カルロス・ルイス・サフォンが2001年に「La sombra del viento(風の影)」でブレイクする前の、デビューから三作目にあたる「Las luces de septiembre(直訳:九月の光)」を読んでいます。
この作品は私のお気に入りでスペイン語の勉強も兼ねて二回読んだ、彼のデビュー作の「El príncipe de la niebla(直訳:霧の王子)」からつづく「霧(La niebla)」三部作または青少年文学(La novelas juveniles)三部作と呼ばれる一群の作品のひとつです。
この作品のスペイン語のレベルは「El príncipe de la niebla」より少し難しいのですが、内容が面白そうなのでなんとか読めそうです。
#自分の実力より少しレベルが上の外国語の本でも、面白い本はなんとか読めるものなのです。(^_^)

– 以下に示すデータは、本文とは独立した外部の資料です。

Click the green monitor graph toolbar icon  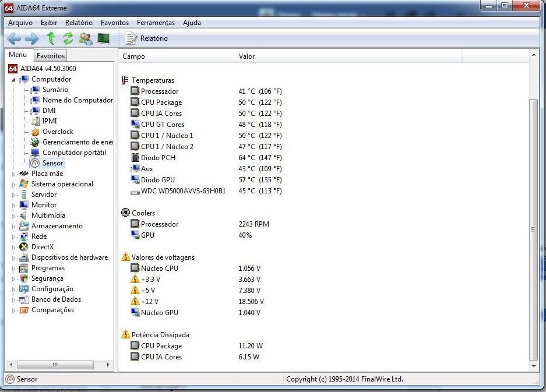(103, 38)
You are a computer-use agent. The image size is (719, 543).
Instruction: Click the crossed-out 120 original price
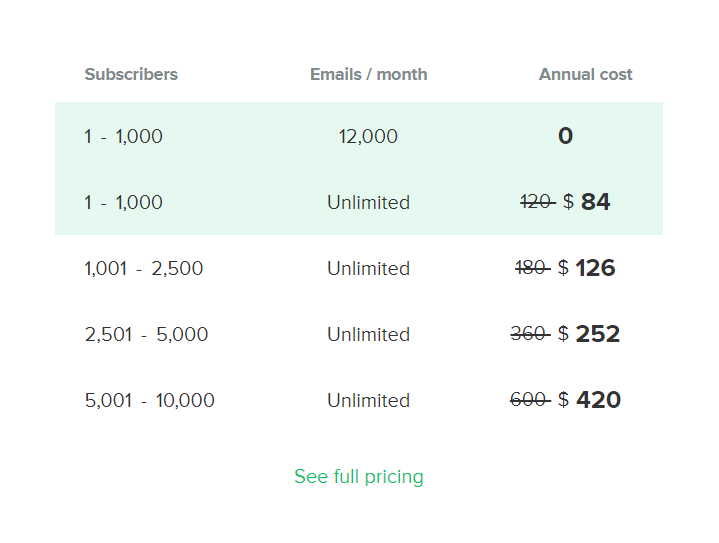point(537,203)
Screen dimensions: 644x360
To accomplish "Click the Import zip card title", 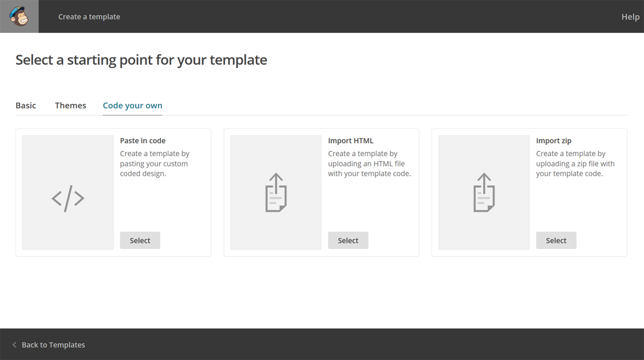I will pos(553,141).
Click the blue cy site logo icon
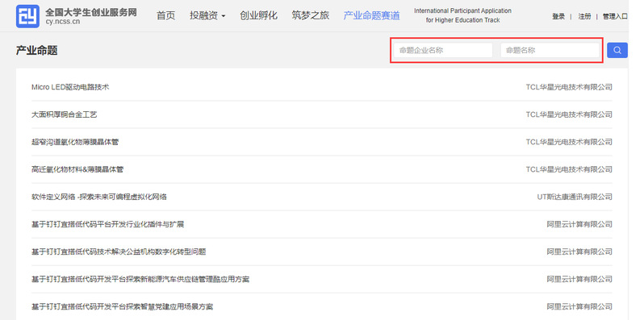Viewport: 644px width, 320px height. point(27,16)
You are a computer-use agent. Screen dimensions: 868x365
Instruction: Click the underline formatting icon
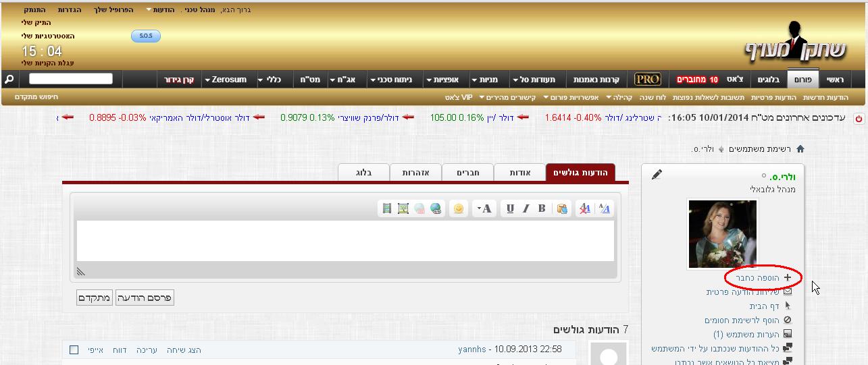point(510,208)
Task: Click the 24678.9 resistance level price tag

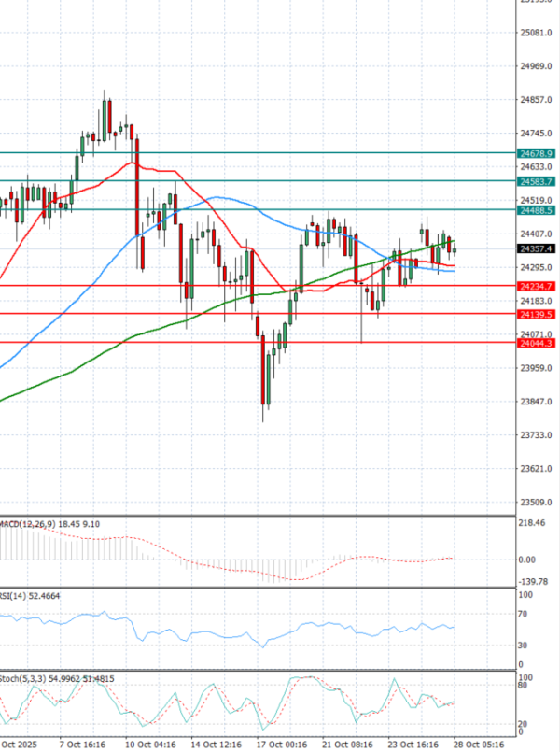Action: [537, 152]
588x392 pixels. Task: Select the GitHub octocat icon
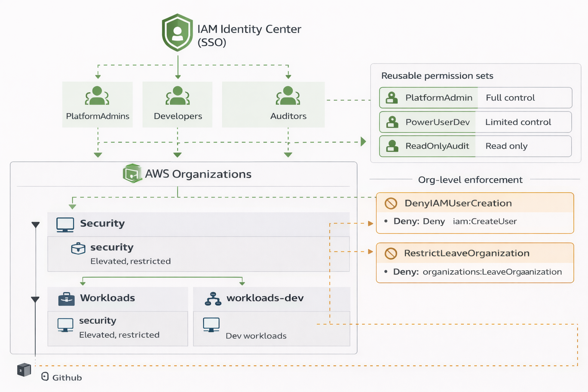(24, 370)
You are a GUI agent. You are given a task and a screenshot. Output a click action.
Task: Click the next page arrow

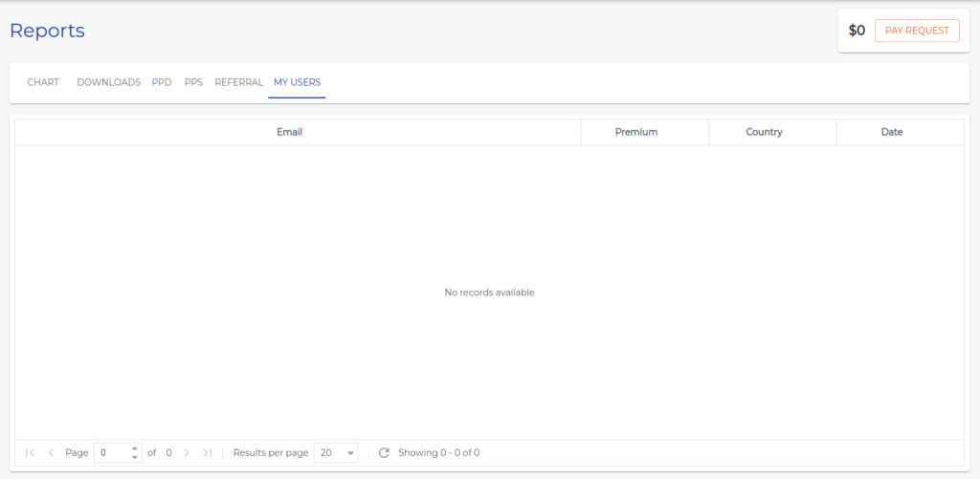click(x=187, y=452)
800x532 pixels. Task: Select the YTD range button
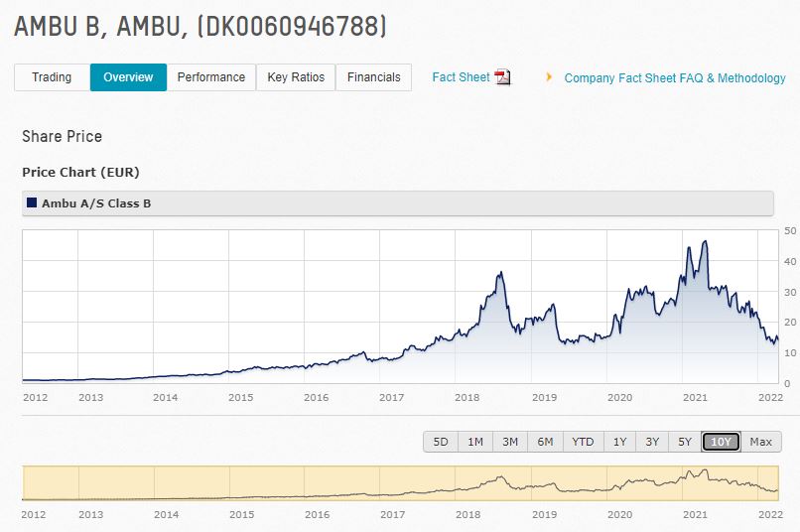click(x=583, y=442)
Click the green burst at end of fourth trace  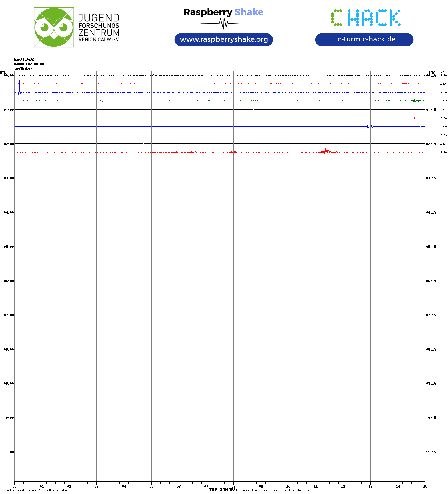(416, 101)
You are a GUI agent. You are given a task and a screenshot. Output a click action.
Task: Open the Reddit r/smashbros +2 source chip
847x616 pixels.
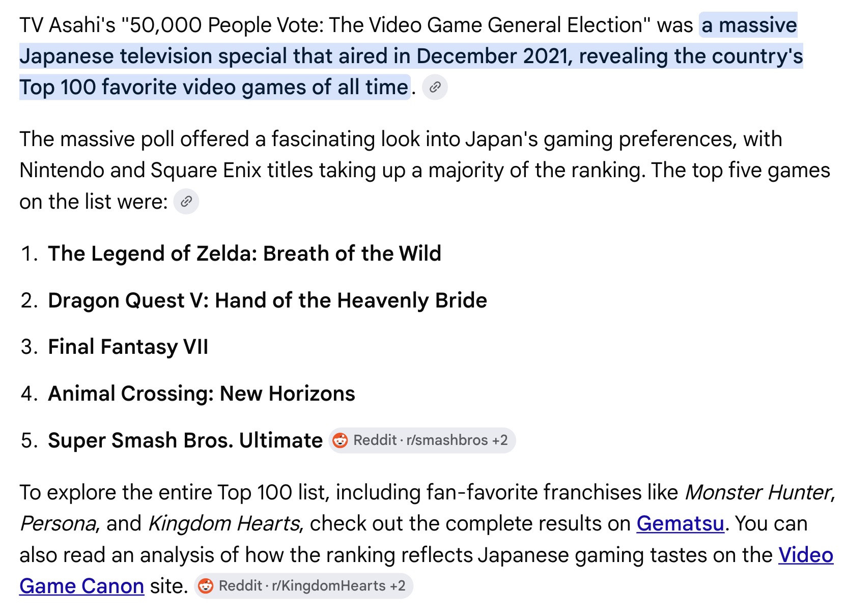click(422, 440)
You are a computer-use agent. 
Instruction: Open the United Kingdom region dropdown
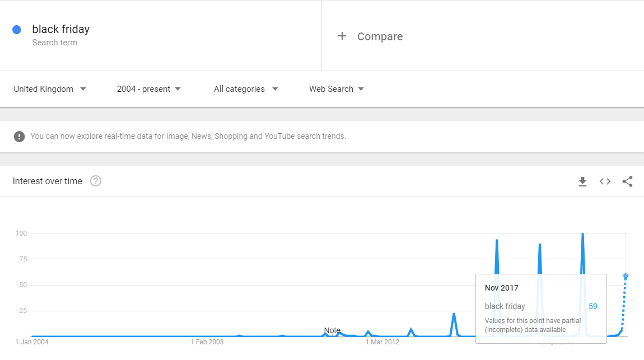[50, 89]
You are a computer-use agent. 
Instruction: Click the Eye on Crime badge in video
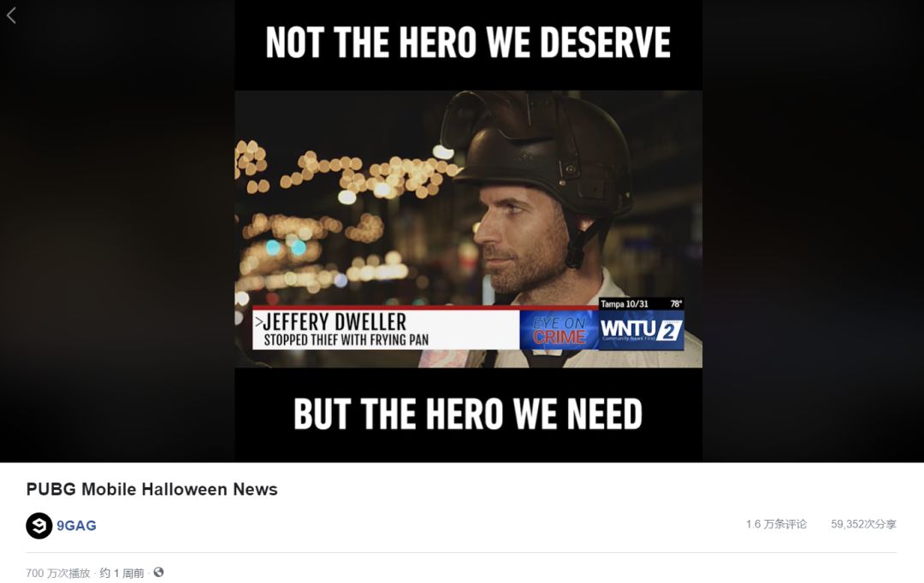[x=559, y=330]
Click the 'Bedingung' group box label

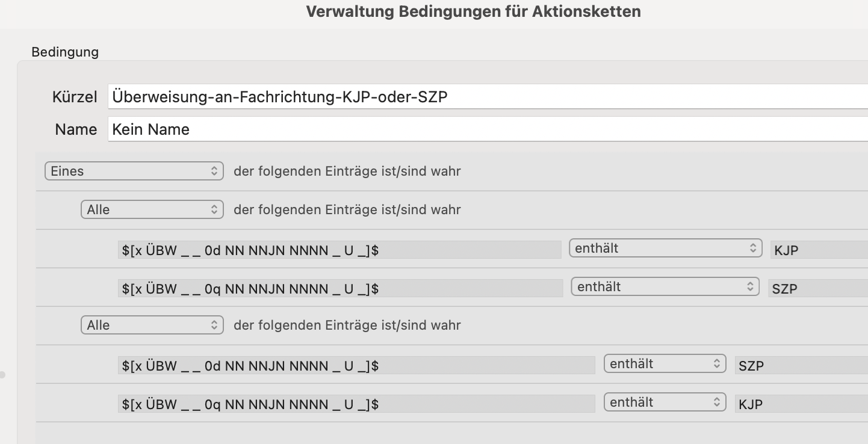pyautogui.click(x=65, y=52)
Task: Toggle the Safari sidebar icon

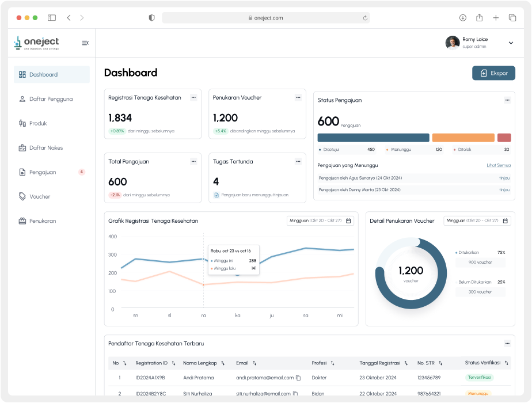Action: click(x=52, y=18)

しかし、「霧」三部作の第二作でインドのカルカッタが舞台の「El palacio de la medianoche(直訳:真夜中の宮殿)」は5分の1ほど読んであまり面白くないのでそれ以上読みすすめられていません。
「霧」三部作は来年(2010年)の6月頃からようやく英訳版が順次出版される予定で(日本語翻訳版の出版の予定はなさそう)、「La sombra del viento」と違い英訳版をあんちょこ(ガイド)にして読むという裏技は使えません。
さて、「Las luces de septiembre」はノルマンディの架空の村(?)Bahía Azul(バイーア・アスール/青の湾)からイスマエルがイレーネ宛てに手紙を送る序章から始まり、1947年5月26日にパリからイレーネがイスマエルに手紙を書く終章で終わります。
で、序章につづく第一章の舞台は1936年の冬のパリ、思春期の真っ只中にいるイレーネの父親が大きな借金を残して亡くなり、家族が苦難の年を過ごしたあと、1937年の夏にイレーネが母シモーネや幼い弟ドリアンとともにノルマンディのバイーア・アスールにやってくるまでを描いています。
これから、イレーネとイスマエル少年との出逢いもすぐあるのでしょう。楽しみ、楽しみ。